>> start Recorded data

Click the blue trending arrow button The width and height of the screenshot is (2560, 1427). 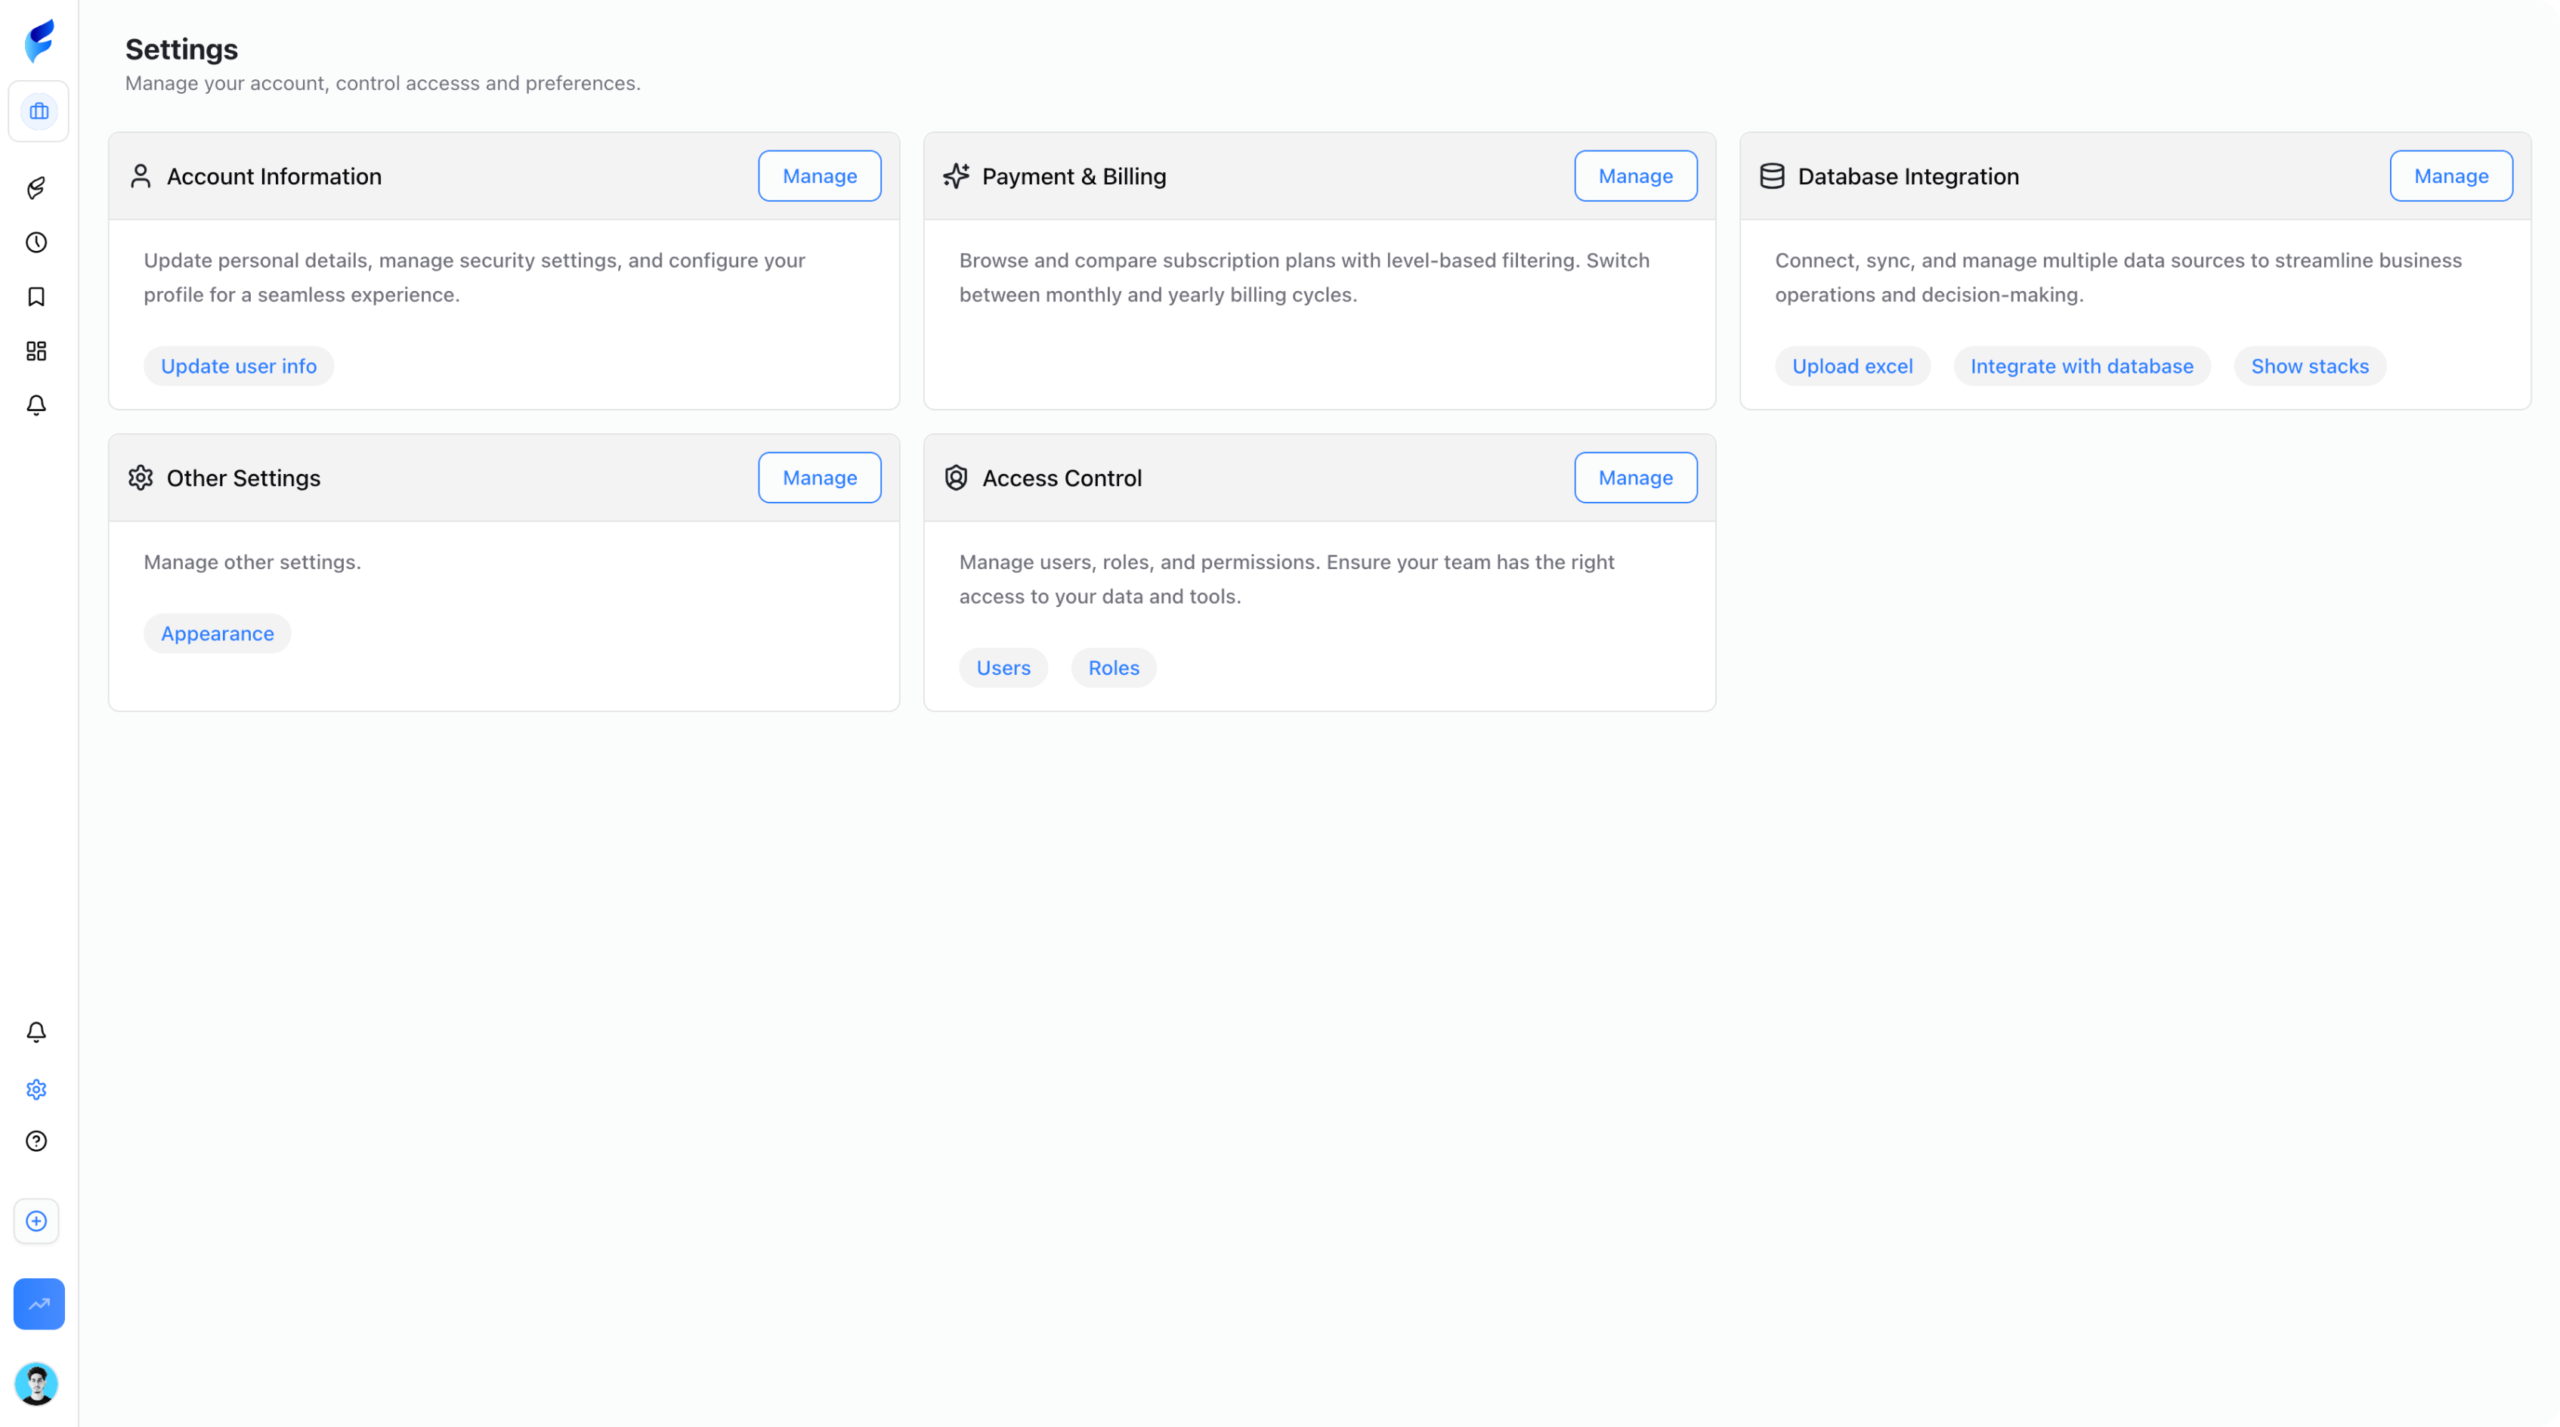tap(39, 1304)
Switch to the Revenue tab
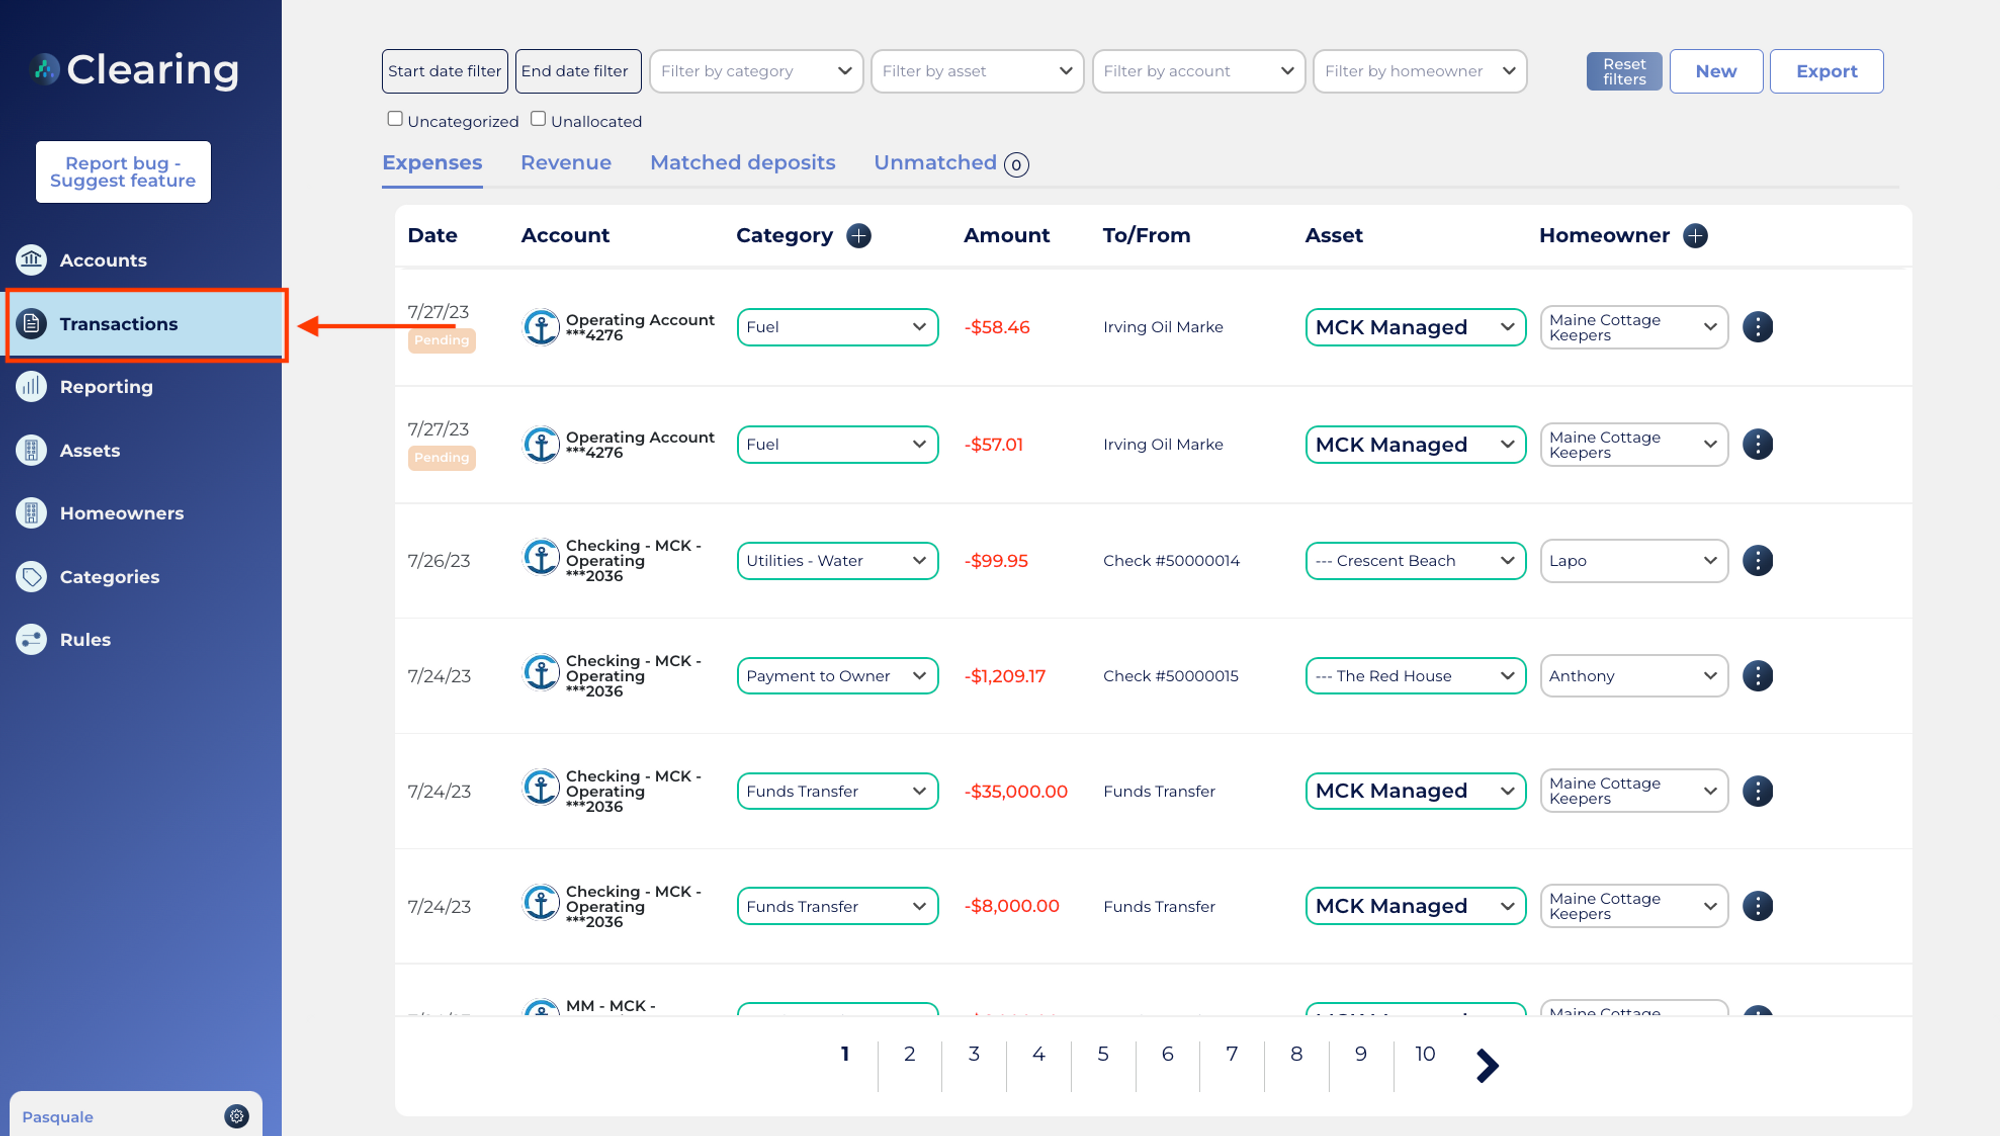Image resolution: width=2000 pixels, height=1136 pixels. [566, 162]
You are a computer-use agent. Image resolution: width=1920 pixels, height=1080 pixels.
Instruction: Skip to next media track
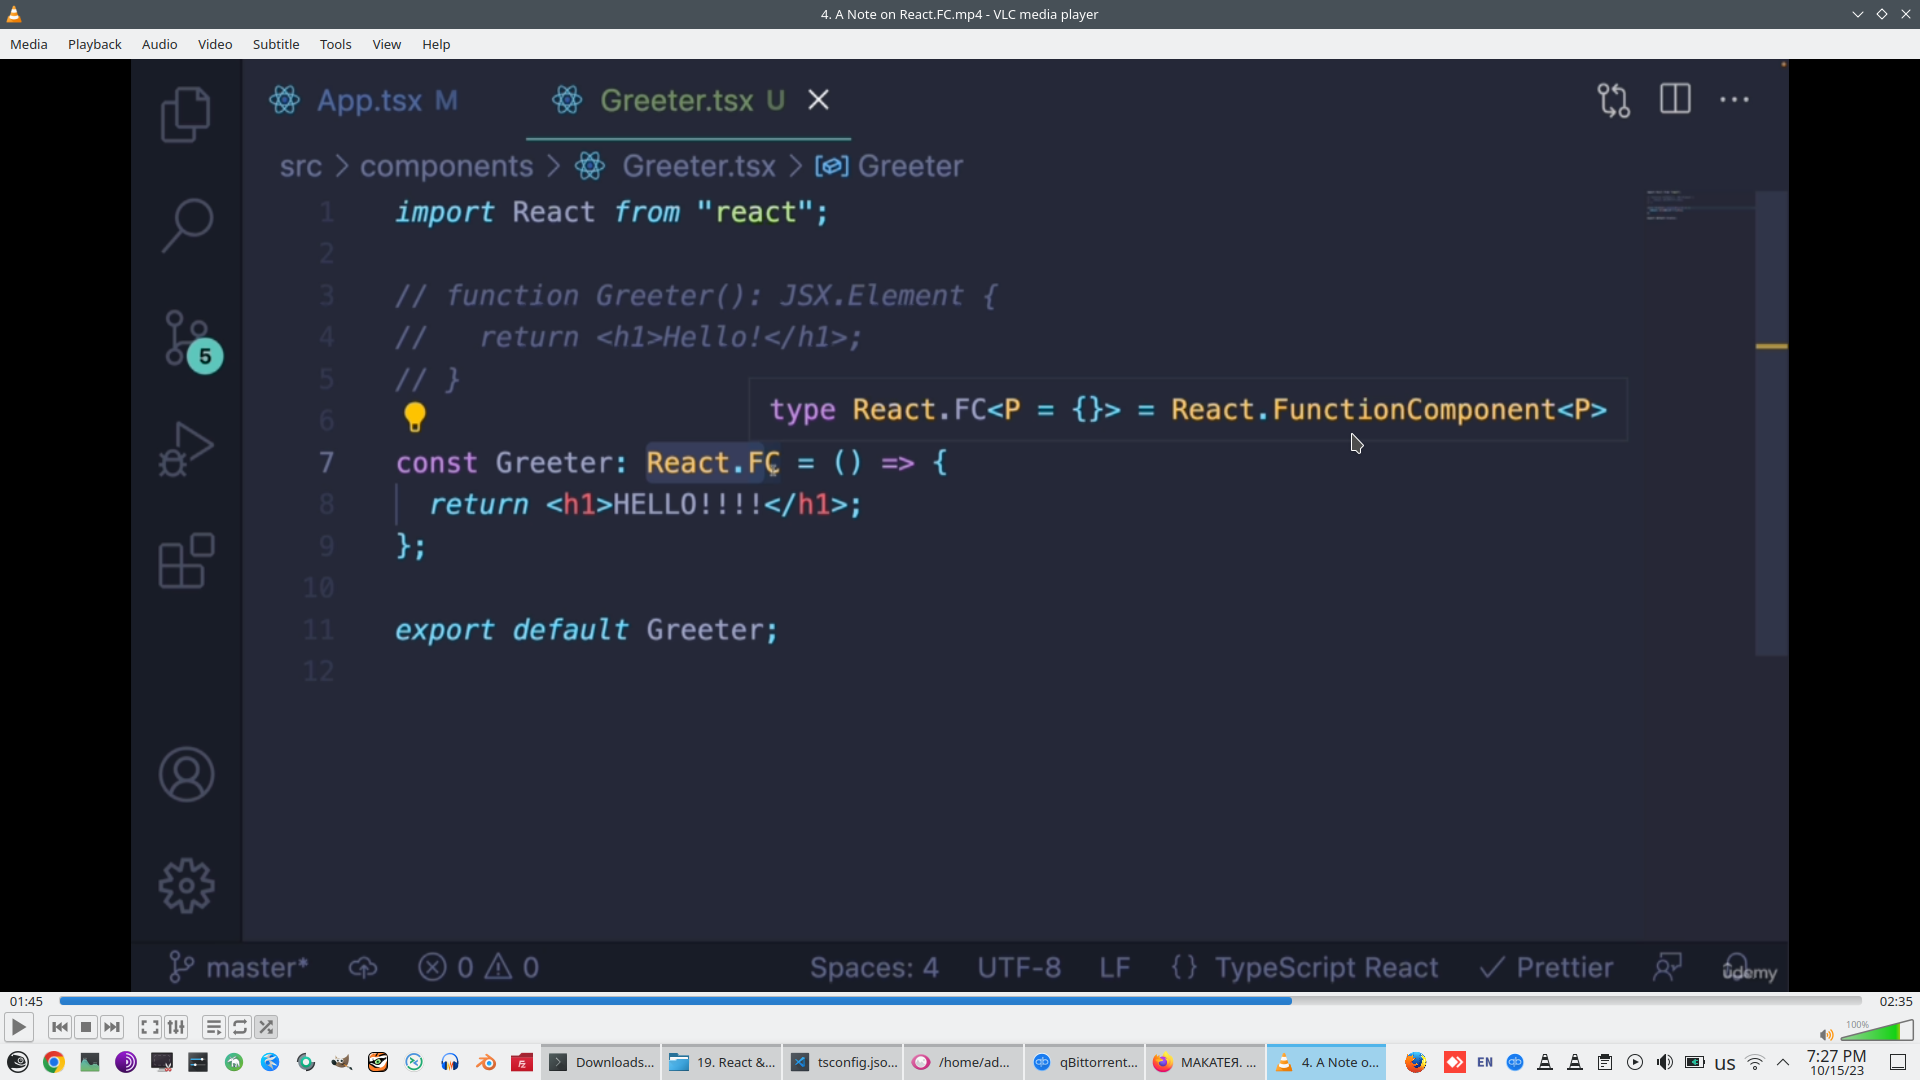[112, 1027]
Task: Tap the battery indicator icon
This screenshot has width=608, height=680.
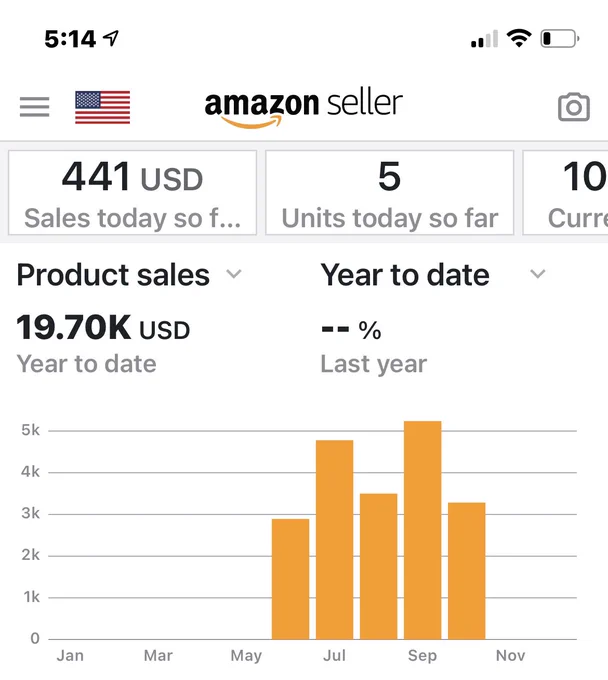Action: [x=560, y=39]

>> end Recorded data

* _Prompt_: Copy out the data from the line with "Switch to the Revenue tab" through the end of the data, keeping every line unchanged. Leave the pictures out of your answer.

* _Written solution_:
Switch to the Revenue tab
Image resolution: width=2000 pixels, height=1136 pixels. [566, 162]
You are a computer-use agent. Image resolution: width=1920 pixels, height=1080 pixels.
Instruction: Skip to next media track
[112, 1027]
Task: Tap the battery indicator icon
This screenshot has width=608, height=680.
Action: [x=560, y=39]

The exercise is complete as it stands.